*Exercise data*

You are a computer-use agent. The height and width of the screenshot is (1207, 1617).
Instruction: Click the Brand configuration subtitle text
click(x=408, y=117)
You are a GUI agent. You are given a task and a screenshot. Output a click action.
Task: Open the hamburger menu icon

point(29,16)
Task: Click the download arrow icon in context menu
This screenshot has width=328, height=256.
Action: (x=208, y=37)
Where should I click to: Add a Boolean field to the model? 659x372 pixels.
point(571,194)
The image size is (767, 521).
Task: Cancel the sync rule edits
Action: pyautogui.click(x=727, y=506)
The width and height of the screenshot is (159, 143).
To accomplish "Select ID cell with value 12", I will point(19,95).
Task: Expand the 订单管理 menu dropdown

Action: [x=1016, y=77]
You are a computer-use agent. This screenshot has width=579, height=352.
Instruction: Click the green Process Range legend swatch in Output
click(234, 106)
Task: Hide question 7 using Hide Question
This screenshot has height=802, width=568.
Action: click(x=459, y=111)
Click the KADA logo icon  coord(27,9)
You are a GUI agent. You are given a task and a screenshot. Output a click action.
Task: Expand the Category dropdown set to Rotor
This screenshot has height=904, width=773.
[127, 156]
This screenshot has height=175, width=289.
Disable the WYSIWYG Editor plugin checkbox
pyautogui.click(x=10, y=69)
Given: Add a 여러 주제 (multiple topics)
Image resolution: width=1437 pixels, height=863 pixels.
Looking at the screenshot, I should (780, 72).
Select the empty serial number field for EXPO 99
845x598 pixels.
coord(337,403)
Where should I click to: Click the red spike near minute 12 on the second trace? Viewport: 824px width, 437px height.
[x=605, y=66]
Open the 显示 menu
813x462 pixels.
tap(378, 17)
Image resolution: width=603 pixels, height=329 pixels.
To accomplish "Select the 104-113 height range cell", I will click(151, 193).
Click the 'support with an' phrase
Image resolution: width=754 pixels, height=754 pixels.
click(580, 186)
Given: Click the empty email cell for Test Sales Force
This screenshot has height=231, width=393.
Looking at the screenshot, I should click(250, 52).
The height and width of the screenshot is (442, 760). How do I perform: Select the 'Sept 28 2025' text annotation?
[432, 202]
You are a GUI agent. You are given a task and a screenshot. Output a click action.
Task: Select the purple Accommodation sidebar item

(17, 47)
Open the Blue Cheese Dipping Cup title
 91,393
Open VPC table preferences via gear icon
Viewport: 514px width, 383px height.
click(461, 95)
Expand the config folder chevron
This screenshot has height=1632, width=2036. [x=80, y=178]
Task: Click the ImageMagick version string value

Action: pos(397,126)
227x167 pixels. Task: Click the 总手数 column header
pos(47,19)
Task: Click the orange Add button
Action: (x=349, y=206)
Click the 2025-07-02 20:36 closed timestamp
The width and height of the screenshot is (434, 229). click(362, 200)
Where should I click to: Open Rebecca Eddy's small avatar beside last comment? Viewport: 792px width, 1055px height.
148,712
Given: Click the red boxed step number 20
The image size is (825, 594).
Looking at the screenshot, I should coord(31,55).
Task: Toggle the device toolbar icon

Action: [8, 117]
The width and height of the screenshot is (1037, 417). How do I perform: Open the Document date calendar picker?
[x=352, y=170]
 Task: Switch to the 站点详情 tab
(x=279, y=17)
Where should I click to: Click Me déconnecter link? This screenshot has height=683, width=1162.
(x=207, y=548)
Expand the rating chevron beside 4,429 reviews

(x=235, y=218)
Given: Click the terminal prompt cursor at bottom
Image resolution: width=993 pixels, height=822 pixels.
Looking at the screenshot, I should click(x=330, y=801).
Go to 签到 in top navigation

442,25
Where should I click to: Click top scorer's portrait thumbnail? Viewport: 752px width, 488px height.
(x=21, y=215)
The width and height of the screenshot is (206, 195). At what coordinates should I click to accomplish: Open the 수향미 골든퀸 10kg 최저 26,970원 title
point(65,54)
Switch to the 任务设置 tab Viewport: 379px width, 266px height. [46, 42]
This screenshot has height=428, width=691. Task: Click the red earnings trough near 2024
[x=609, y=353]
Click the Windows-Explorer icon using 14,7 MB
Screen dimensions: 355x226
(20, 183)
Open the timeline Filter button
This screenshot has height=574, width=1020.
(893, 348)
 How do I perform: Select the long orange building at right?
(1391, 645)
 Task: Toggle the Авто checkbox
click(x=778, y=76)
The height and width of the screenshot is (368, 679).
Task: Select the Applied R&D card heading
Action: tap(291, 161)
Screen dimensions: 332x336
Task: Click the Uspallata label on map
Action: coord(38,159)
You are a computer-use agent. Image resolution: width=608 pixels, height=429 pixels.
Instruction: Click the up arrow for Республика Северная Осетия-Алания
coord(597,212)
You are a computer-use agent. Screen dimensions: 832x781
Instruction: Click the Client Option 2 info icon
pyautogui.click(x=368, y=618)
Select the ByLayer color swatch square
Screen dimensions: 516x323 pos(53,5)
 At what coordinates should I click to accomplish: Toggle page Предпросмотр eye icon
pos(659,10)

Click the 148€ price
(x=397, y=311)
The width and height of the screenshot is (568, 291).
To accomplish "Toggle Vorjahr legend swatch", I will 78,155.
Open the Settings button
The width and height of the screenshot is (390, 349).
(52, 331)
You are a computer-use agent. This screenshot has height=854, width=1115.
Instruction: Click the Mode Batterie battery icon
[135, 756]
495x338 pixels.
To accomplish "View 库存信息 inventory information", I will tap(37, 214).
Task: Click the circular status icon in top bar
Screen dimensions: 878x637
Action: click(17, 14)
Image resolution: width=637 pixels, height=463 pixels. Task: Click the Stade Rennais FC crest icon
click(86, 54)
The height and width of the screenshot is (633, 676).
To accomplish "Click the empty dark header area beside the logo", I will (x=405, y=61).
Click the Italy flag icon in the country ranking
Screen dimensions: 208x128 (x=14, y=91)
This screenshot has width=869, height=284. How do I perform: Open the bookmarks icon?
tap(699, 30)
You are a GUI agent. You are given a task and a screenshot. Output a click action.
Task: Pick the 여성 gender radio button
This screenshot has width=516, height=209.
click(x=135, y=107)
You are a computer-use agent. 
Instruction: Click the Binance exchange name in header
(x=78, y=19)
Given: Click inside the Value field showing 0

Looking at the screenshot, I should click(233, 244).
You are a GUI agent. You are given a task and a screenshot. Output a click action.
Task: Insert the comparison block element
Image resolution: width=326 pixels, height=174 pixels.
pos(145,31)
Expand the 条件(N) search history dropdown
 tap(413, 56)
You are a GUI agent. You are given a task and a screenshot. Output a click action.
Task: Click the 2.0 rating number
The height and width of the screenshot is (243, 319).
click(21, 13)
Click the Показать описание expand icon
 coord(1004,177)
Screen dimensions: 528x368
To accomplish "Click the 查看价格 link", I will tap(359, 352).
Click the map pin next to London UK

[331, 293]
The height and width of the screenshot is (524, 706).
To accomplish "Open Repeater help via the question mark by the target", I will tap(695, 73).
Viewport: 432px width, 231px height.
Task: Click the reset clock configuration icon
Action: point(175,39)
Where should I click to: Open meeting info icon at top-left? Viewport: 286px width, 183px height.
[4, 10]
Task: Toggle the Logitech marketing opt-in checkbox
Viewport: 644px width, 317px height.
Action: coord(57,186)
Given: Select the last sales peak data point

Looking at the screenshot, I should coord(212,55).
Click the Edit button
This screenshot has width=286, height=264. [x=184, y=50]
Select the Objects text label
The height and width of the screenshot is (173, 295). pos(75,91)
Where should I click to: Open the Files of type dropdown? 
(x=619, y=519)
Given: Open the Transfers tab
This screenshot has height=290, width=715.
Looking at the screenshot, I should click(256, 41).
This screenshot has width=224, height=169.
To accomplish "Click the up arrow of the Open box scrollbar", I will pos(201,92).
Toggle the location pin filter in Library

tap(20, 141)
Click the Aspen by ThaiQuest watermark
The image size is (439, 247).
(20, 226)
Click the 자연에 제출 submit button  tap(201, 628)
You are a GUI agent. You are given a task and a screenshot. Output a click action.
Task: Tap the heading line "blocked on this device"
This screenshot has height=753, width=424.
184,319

*Task requirements*
Reproduce the records from their start through the line that contains "Action: [x=1016, y=77]", switching "screenshot" to "capture" and changing nothing else.

*The answer*
You are a computer-use agent. The height and width of the capture is (1207, 1617).
Instruction: Click the Brand configuration subtitle text
click(x=408, y=117)
You are a GUI agent. You are given a task and a capture. Output a click action.
Task: Open the hamburger menu icon

point(29,16)
Task: Click the download arrow icon in context menu
This capture has width=328, height=256.
Action: (x=208, y=37)
Where should I click to: Add a Boolean field to the model? 659x372 pixels.
point(571,194)
The image size is (767, 521).
Task: Cancel the sync rule edits
Action: pyautogui.click(x=727, y=506)
The width and height of the capture is (159, 143).
To accomplish "Select ID cell with value 12", I will point(19,95).
Task: Expand the 订单管理 menu dropdown

Action: [x=1016, y=77]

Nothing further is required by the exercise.